Background: Alzheimer's disease (AD)-related pathologic changes in the brain begin years before MRI-detected atrophy and the onset of cognitive decline. Diffusion MRI (dMRI) can quantify microstructural alterations in brain tissue, and may be more sensitive to pathologic processes than standard MRI volumetric biomarkers. As AD is a heterogeneous disease, previous studies have used post-mortem, structural MRI, and PET measures to subtype individuals by areas of the brain affected, identifying distinct patterns of degeneration and decline. Subtyping individuals using non-invasive dMRI microstructural alterations, which likely occur before volumetric atrophy, may provide complementary assessments of possible trajectories of decline. We pool two datasets to subtype individuals using a data-driven approach, and determine whether there are subtype differences in cognitive impairment, and more invasively derived metrics (PET and CSF derived assessments of beta-amyloid (Aβ) plaques or tau tangles).

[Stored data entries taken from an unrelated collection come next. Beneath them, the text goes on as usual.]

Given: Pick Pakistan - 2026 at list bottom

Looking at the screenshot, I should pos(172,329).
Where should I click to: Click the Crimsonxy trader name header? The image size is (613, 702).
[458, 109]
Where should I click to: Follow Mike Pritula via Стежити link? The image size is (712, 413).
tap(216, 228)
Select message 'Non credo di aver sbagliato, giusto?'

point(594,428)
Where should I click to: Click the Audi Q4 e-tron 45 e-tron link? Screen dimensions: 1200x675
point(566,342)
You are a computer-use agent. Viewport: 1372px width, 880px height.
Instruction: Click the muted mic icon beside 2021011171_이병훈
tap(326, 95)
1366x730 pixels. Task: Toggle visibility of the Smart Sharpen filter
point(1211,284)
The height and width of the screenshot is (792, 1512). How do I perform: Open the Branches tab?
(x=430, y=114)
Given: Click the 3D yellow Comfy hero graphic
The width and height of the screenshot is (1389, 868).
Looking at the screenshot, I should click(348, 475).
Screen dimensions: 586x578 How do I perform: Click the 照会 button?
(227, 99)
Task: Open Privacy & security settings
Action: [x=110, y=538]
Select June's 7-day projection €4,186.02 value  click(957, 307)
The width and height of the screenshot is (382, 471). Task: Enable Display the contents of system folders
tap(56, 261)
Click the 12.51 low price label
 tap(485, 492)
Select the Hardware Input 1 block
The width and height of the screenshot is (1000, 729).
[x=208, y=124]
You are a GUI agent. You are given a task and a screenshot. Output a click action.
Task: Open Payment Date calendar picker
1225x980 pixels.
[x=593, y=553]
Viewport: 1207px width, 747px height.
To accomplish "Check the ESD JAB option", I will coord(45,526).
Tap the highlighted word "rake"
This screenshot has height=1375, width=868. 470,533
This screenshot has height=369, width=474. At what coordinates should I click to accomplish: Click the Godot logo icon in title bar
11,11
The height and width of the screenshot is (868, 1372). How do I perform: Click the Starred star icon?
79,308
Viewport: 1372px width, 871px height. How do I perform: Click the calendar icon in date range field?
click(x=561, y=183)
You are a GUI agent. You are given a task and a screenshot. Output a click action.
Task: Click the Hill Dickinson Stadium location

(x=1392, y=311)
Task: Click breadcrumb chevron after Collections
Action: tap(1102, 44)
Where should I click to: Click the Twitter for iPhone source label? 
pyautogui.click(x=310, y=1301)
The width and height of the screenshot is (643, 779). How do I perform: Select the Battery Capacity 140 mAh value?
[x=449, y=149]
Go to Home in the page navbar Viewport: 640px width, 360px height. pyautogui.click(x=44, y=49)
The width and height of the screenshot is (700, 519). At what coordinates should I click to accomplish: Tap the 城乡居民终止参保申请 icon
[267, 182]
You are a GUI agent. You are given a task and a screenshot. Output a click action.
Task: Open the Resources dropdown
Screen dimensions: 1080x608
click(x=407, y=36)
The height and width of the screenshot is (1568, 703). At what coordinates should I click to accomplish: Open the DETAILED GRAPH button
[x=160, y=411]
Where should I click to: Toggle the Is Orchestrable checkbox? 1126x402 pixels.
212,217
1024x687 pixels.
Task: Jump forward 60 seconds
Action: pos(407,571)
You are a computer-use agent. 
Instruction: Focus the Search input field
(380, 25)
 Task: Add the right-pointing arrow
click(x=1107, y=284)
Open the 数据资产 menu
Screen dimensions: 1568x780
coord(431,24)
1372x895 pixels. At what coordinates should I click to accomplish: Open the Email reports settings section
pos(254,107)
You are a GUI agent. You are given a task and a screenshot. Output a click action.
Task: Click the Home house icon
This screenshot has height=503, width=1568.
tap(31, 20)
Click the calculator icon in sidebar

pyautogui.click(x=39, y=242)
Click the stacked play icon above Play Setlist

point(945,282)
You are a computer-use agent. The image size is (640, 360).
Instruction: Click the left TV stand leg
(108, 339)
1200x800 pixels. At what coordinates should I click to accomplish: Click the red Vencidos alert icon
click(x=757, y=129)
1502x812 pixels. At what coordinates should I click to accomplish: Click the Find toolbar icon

Method: T1w and dMRI data were processed for 484 ADNI3 and 188 OASIS3 participants (Figure 1A). FreeSurfer was used to segment cortical lobes and subcortical structures; thickness or average MD was calculated in each. T1w and dMRI measures were harmonized across imaging protocols using ComBat. We used SuStaIn (Young 2018) to subtype individuals based on regional dMRI-derived mean diffusivity (MD) and separately, based on cortical thickness and subcortical volume. We determined how derived subtypes relate to PET or CSF AB and tau levels, and cognitive scores using mixed effects regressions, covarying for age, sex, MRI scanning protocol, and diagnosis.

Result: SuStaIn identified three subtypes for both T1w and MD data. When analyzing MD-derived subtypes, significant pairwise differences between all subtypes were found for cognitive scores and tau PET. Progression and CSF tau was significant when comparing typical AD with the less altered MD subtypes. T1w-derived subtypes differed significantly in cognitive scores but not tau measures. There were no significant associations with Aβ.

Conclusion: SuStaIn identified T1w and MD subtypes that reflect previously suggested subtypes, such as typical AD and minimal atrophy AD. Our findings comparing dMRI-derived subtypes indicate that MD may be sensitive to tau aggregation. Future studies will evaluate staging, include a finer cortical parcellation, and data from additional studies to ensure generalizability of findings.